Page text:
-=-=-=-=-

The next generation of lawyers is starting to outweigh the baby boomers, resulting in a ‘seismic shift’ in legal profession, a new report has found.

Lawyers On Demand’s fourth report, commissioned from legal market analyst Jordan Furlong, has revealed that the rise of the millennial lawyer is accelerating the rate of change in terms of how the profession operates.

“We are now in a place where we can see that millennials are the emerging law firm partner and GC,” said LOD co-founder Simon Harper.

“This is a generation that’s already showing itself as the real accelerator of change. Not just as lawyers wanting to work differently, but critically as clients too, buying differently.”

Mr Furlong added: “Right now, in the late 2010s, we are standing directly on the fulcrum between two eras of law, at a key transition point in the evolution of the legal services market”.

“That market is changing from a dormant, low-tech, individualistic system to a dynamic, high-tech, collaborative one.”

The report stated that millennial lawyers are going to “rewrite the DNA of law firms”.

Mr Furlong then examined what GCs should demand from their millennial legal suppliers and how law firms need to step up to meet millennial client expectations.

“Clients should be seeing a change already,” Mr Furlong said.

“The millennial law firm ought to be a significant upgrade for their clients and their priorities. Disaggregation, diversity and pricing will be seen as key elements in this new client-centric offering.”

LOD’s Mr Harper noted that over the past decade his business has been well-placed to see the shift among clients’ buying behaviours.

“Jordan has really hit the nail on the head with his analysis of what this new generation really want from their legal suppliers,” Mr Harper said.

“They are looking for greater choice, convenience and affordability. It may take a while, but I can really see a future where the legal service of old will disappear.”

In conclusion, Mr Furlong said: “Everyday, another boomer leaves the legal profession and another millennial enters”.

“The organisation that recognises this the soonest, and reacts the quickest, will be [best] positioned to dominate the new legal market to come.”

-=-=-=-=-

Given records:
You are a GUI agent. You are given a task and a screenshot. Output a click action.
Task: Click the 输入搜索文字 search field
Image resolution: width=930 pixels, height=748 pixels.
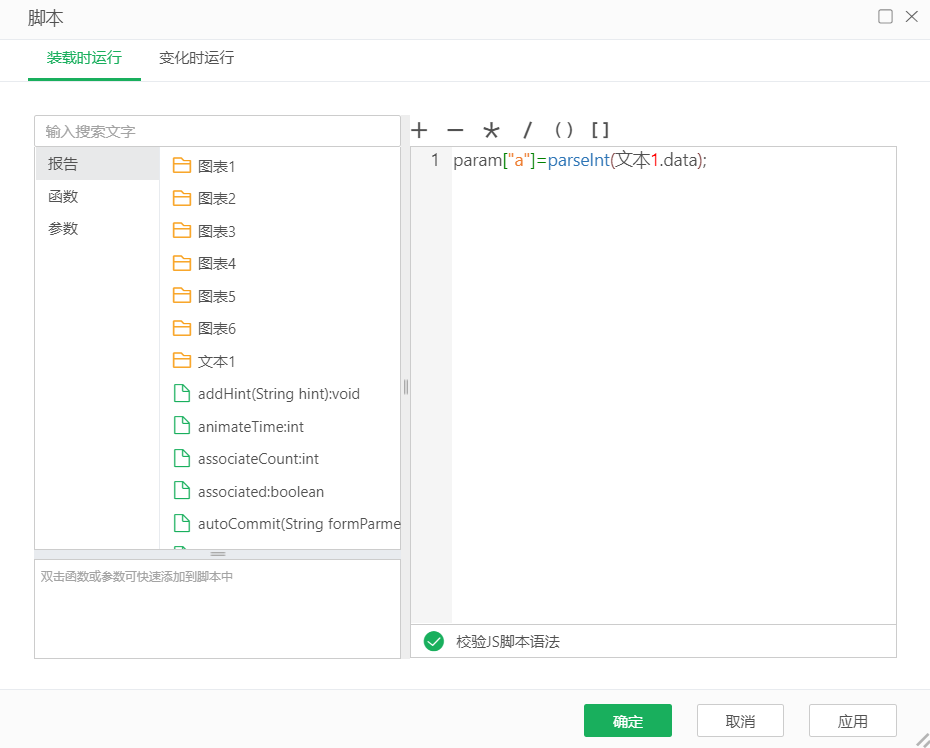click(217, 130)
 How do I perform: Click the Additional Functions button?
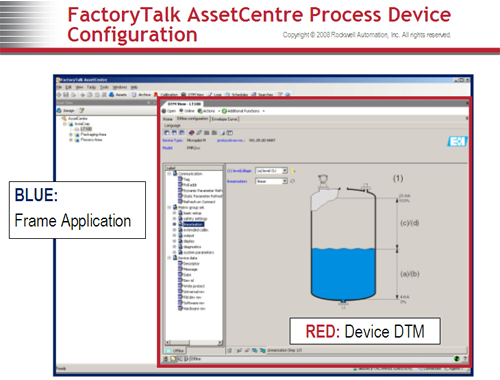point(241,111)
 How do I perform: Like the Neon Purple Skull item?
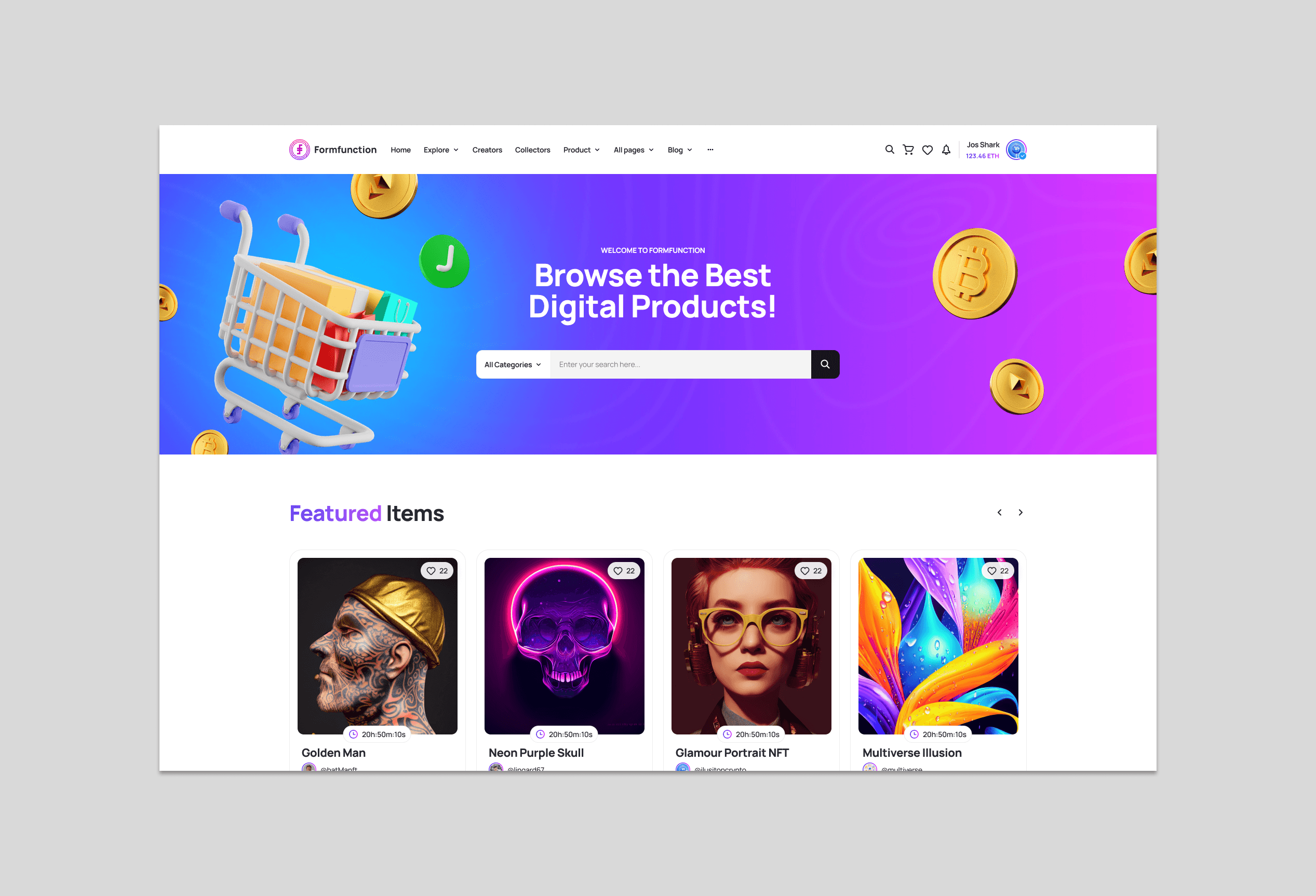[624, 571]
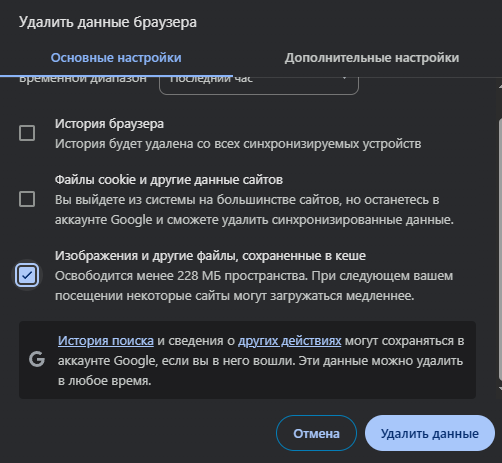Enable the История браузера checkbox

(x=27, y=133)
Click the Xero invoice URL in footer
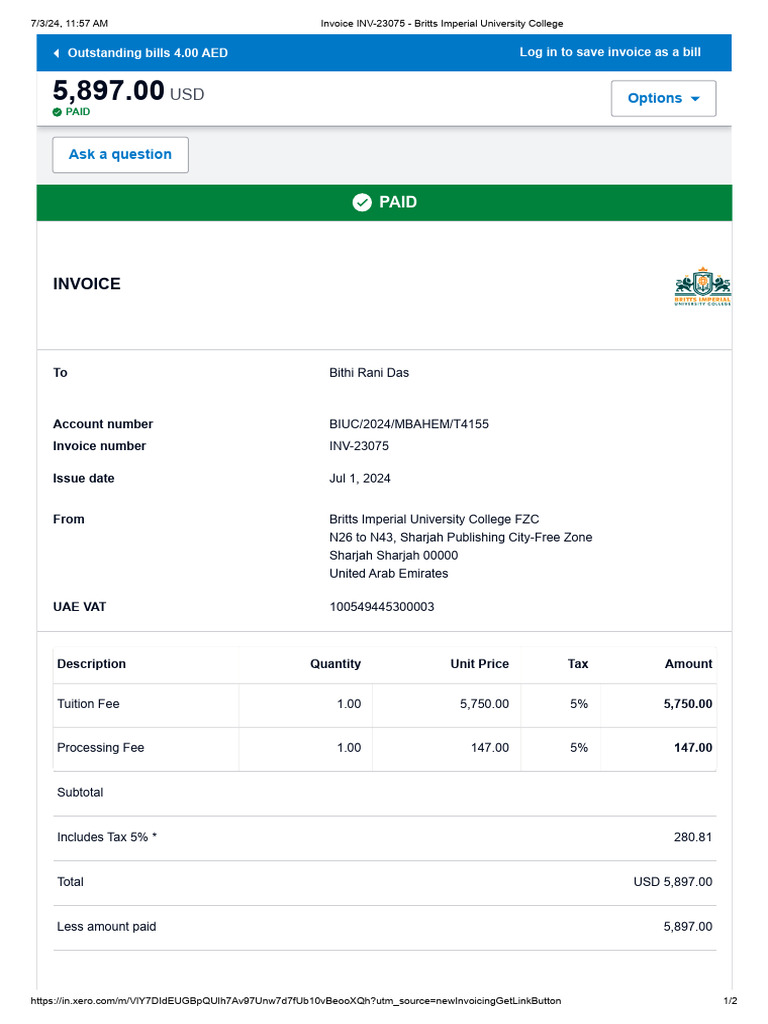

-=-=-=-=-

Task goal: Reproduce the article on millennial lawyers from above, word for word and in full.

Problem solution:
The next generation of lawyers is starting to outweigh the baby boomers, resulting in a ‘seismic shift’ in legal profession, a new report has found.

Lawyers On Demand’s fourth report, commissioned from legal market analyst Jordan Furlong, has revealed that the rise of the millennial lawyer is accelerating the rate of change in terms of how the profession operates.

“We are now in a place where we can see that millennials are the emerging law firm partner and GC,” said LOD co-founder Simon Harper.

“This is a generation that’s already showing itself as the real accelerator of change. Not just as lawyers wanting to work differently, but critically as clients too, buying differently.”

Mr Furlong added: “Right now, in the late 2010s, we are standing directly on the fulcrum between two eras of law, at a key transition point in the evolution of the legal services market”.

“That market is changing from a dormant, low-tech, individualistic system to a dynamic, high-tech, collaborative one.”

The report stated that millennial lawyers are going to “rewrite the DNA of law firms”.

Mr Furlong then examined what GCs should demand from their millennial legal suppliers and how law firms need to step up to meet millennial client expectations.

“Clients should be seeing a change already,” Mr Furlong said.

“The millennial law firm ought to be a significant upgrade for their clients and their priorities. Disaggregation, diversity and pricing will be seen as key elements in this new client-centric offering.”

LOD’s Mr Harper noted that over the past decade his business has been well-placed to see the shift among clients’ buying behaviours.

“Jordan has really hit the nail on the head with his analysis of what this new generation really want from their legal suppliers,” Mr Harper said.

“They are looking for greater choice, convenience and affordability. It may take a while, but I can really see a future where the legal service of old will disappear.”

In conclusion, Mr Furlong said: “Everyday, another boomer leaves the legal profession and another millennial enters”.

“The organisation that recognises this the soonest, and reacts the quickest, will be [best] positioned to dominate the new legal market to come.”